1997 American television film

Any Mother's Son is a 1997 American made-for-television drama film directed by David Burton Morris. The movie is based on a true story, the murder of Allen Schindler, a United States Navy sailor who was killed for being gay. The film stars Bonnie Bedelia, Hedy Burress, Sada Thompson and Paul Popowich. It premiered on August 11, 1997, on Lifetime. The movie won the GLAAD Media Award for Outstanding Made for TV Movie, and Bedelia was nominated for a CableACE Award for Outstanding Actress in a Movie or Miniseries.

==Plot==
In 1992, Allen Schindler, a 22-year-old navy sailor is brutally beaten to death so bad that his body could only be identified by the tattoos on his arms. The murder took place in a public restroom while Schindler was on leave in Sasebo, Japan. Schindler's mother Dorothy Hajdys, becomes distraught when the representatives of the Navy refuse to provide her with full details on her son's murder. However, a reporter from the Pacific Stars and Stripes informs Dorothy that her son was gay, which Hajdys didn't know, and that this might have been the reason he was killed. But if the Navy has anything to say about it, the entire matter will be swept under the rug. A deal has already been cut with an accomplice, who after a secret court-martial, received a four-month jail sentence, of which he served 78 days. Radicalized by the incident and its aftermath, Dorothy joins forces with a journalist to force the Navy to reveal the whole truth.

==Cast==
- Bonnie Bedelia as Dorothy Hajdys
- Paul Popowich as Allen Schindler
- Hedy Burress as Kathy
- Sada Thompson as Gertie
- Fiona Reid as Doris
- Allan Royal as Ben
- Shawn Ashmore as Billy
- Mimi Kuzyk as Peggy Evans
- Peter Keleghan as Captain John Curtis
- Barry Flatman as Commander Stevens
- Scott Gibson as Terry Helvey
- Michael Gabriel as Charles Vins

==Production notes==
The movie is told from Hajdys' point of view and based partly on official Navy documents, and the sworn statements of Terry M. Helvey and Charles E. Vins. Bruce Harmon, who wrote the script, collected a voluminous file on the case of Schindler and the sailors involved. Amongst the documents obtained is a four-page statement Helvey signed, saying "homosexuality is disgusting, sick and scary." The title of the film was selected by the real-life Dorothy Hajdys-Holman (remarried, currently known as Clausen or Hajdys-Clausen), and she received $65,000 for serving as the film's technical advisor. The movie was shot in Toronto, Canada, where parts of her house had been re-created. The Navy refused to cooperate with the production.

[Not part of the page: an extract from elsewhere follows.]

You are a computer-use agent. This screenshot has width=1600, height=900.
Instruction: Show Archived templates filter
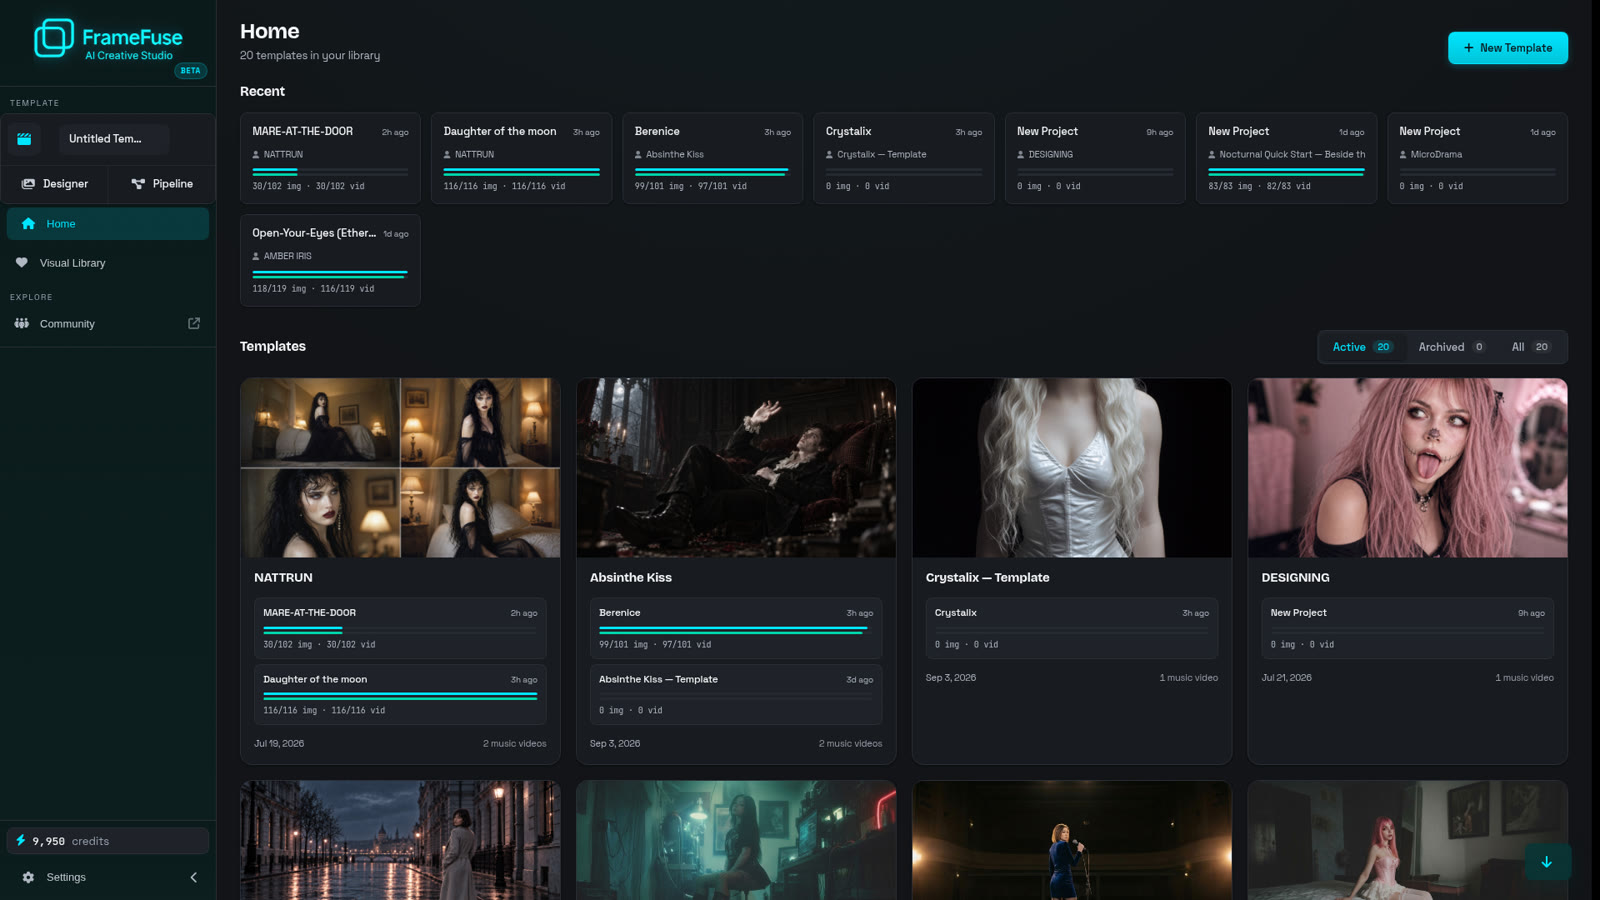click(x=1452, y=347)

Bonnie Bedelia said she found the story astounding, having known gay colleagues throughout her career. She also said the emotional intensity of the role was more demanding than she had expected. Hajdys said Bedelia captures the heart of her story, and the first time she watched it, she cried through the whole thing. In one scene in the film, Hajdys has a confrontation with a Navy public relations officer, and bluntly tells him; "tell me, between my son and Charles Vins, who you think served the United States Navy and his country with honor?" Vins, who was contacted by the media prior to the film's release stated; "I don't feel the world needs to know my business".

==Critical reception==
The Christian Science Monitor said that Bonnie Bedelia gave a strong performance, and she "is the best thing about this fact-based drama, which places more emphasis on weeping than solutions". Los Angeles Times review of the film stated, "the film does not tread lightly on Naval sensitivities, painting a stark picture of official obfuscation and secrecy...Bedelia gives a fine-tuned, understated performance as Hajdys' loss becomes part of the public discourse on both the military's then-ban on gays, and on societal attitudes that some take for tacit approval of the dehumanizing mistreatment of homosexuals".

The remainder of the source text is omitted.